Setting up disks

Disk partitioning


This manual assumes you are proficient with disk partitions and either the parted, fdisk, or cfdisk utility. If not, you may wish to read the Linux Partition How-To and the cfdisk(8) man page.

In general, Red Hat-based systems contain at least three partitions:

  • A bootloader partition, approximately 500 MB, marked as bootable, mounted at /boot
  • A virtual memory partition (called swap), approximately the size of the memory you have installed
  • A root data partition, which fills the rest of your available disk space, mounted at /

Partition your disks appropriately.


If you wish to set up RAID or LVM, this is the point where you should set those up.

Partition formatting

Format the partitions you have created.

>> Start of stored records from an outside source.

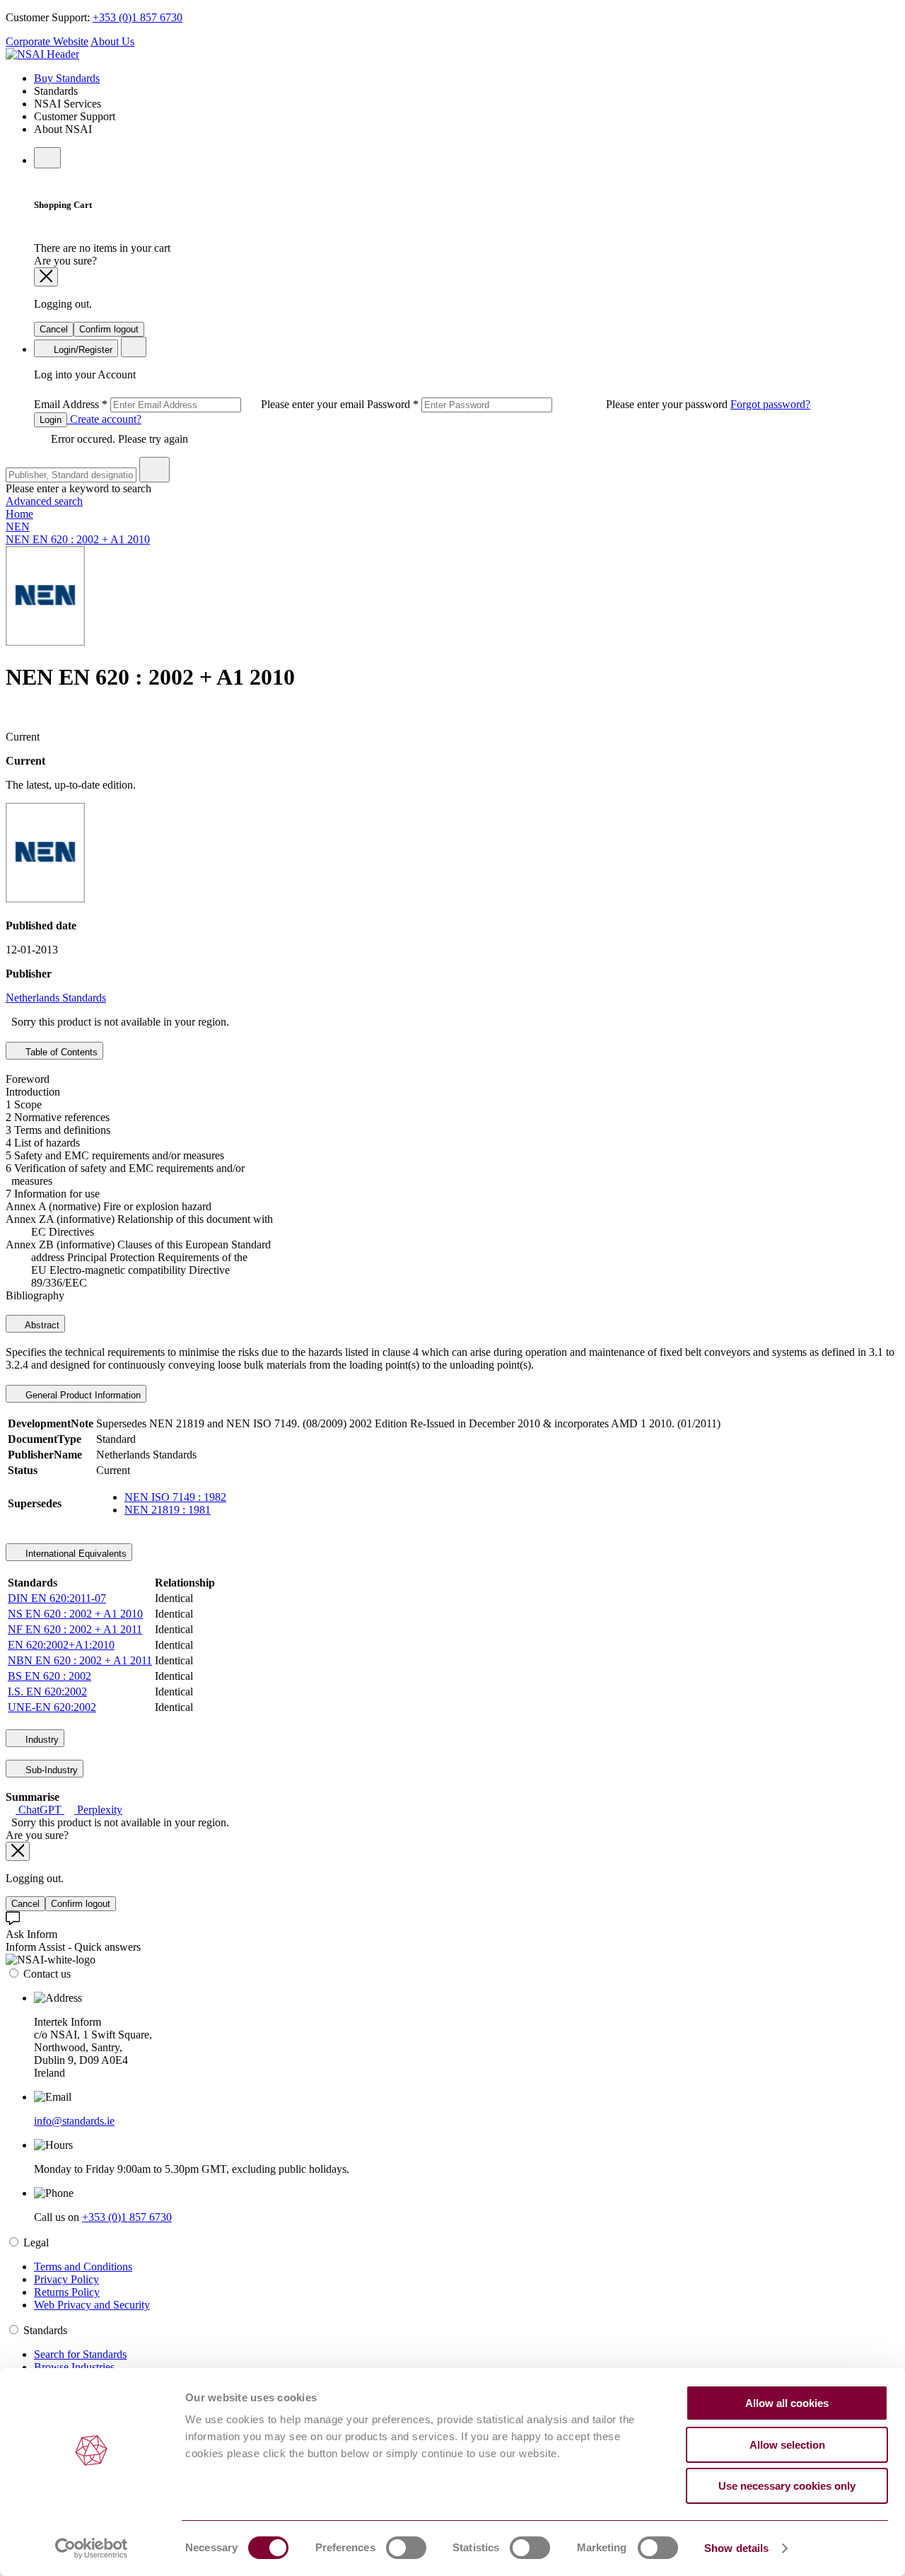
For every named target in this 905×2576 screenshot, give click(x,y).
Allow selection (787, 2445)
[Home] (42, 54)
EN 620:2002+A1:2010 (61, 1645)
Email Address (200, 404)
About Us (112, 41)
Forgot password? (770, 404)
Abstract (41, 1325)
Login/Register (81, 349)
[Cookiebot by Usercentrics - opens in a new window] (91, 2548)
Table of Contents (60, 1052)
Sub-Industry (50, 1770)
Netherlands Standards (56, 998)
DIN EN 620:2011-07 (57, 1598)
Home (19, 514)
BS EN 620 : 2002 (49, 1676)
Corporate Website (47, 41)
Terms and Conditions (83, 2267)
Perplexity (98, 1810)
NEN (18, 527)
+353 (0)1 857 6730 (137, 17)
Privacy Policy (66, 2279)
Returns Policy (67, 2292)
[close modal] (46, 276)
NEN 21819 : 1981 (167, 1510)
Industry (41, 1739)
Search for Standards (80, 2354)
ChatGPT (40, 1810)
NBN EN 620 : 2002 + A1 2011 (80, 1660)
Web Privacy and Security (92, 2305)
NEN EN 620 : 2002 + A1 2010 (78, 539)
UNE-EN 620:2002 (52, 1707)
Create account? (104, 419)
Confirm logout (109, 329)
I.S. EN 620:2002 (47, 1692)
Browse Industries (74, 2367)
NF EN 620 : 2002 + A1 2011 (75, 1629)
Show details (736, 2548)
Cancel (54, 329)
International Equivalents (75, 1553)
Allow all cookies (787, 2403)
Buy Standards (67, 78)
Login (51, 419)
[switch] (406, 2547)
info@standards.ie (74, 2121)
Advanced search (44, 501)
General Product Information (82, 1395)
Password (548, 404)
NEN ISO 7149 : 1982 (175, 1497)
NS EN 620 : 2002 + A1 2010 (75, 1614)
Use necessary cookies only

A few notes:

  • The bootloader partition should be ext3 or ext4. More recent versions of GRUB (especially GRUB 2) may support additional partitions — check the documentation for your version of GRUB for a list of supported partitions.
  • Use the mkswap command to format a swap partition.

Mount the partitions

Mount each partition under a specific directory given its mount point. For example, given the above standard partition layout of a root data partition and a bootloader partition:

mkdir /mnt/root
mount $ROOT_PARTITION /mnt/root
mkdir /mnt/root/boot
mount $BOOT_PARTITION /mnt/root/boot


In this manual we use /mnt/root as the root directory. You can use any directory you like, but you will need to replace /mnt/root with your directory of choice throughout this manual.